• _What the task asks_
Reproduce the rows below exactly as they appear, from the line containing "Select candidate Erion" down through the line containing "The image size is (905, 821). tap(642, 488)", including both of those lines.

• _Task data_
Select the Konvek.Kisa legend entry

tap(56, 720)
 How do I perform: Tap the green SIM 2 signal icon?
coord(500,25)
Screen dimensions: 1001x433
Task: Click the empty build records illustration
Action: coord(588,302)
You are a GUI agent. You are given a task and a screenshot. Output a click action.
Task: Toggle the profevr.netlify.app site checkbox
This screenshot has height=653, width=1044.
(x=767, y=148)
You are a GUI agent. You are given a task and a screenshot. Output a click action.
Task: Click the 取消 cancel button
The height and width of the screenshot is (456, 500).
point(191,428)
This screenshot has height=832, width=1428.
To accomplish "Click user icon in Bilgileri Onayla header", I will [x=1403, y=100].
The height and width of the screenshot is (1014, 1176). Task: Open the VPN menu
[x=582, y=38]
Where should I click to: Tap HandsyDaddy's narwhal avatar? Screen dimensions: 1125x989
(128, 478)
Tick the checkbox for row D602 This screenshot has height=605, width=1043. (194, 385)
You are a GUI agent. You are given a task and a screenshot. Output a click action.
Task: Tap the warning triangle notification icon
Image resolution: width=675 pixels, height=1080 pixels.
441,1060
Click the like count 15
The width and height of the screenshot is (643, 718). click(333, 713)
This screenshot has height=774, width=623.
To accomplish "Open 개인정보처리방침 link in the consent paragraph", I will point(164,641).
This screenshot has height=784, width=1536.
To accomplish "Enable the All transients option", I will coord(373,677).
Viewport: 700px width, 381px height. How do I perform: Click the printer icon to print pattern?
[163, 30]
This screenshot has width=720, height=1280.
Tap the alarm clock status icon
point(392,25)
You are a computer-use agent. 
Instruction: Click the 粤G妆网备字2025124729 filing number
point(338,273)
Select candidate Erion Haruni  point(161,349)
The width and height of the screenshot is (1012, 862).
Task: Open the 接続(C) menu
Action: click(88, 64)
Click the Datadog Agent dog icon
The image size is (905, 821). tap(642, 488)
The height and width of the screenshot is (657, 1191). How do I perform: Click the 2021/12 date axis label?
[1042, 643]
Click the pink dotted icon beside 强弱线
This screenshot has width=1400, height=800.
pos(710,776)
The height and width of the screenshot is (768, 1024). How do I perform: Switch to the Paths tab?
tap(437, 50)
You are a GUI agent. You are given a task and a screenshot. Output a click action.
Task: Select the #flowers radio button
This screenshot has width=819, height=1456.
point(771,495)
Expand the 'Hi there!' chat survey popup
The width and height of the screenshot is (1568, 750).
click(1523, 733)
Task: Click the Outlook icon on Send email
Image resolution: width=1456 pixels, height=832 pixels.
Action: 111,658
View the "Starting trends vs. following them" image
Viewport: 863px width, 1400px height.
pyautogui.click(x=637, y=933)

• _Correct response_
Select candidate Erion Haruni  point(161,349)
The width and height of the screenshot is (1012, 862).
Task: Open the 接続(C) menu
Action: click(88, 64)
Click the Datadog Agent dog icon
The image size is (905, 821). tap(642, 488)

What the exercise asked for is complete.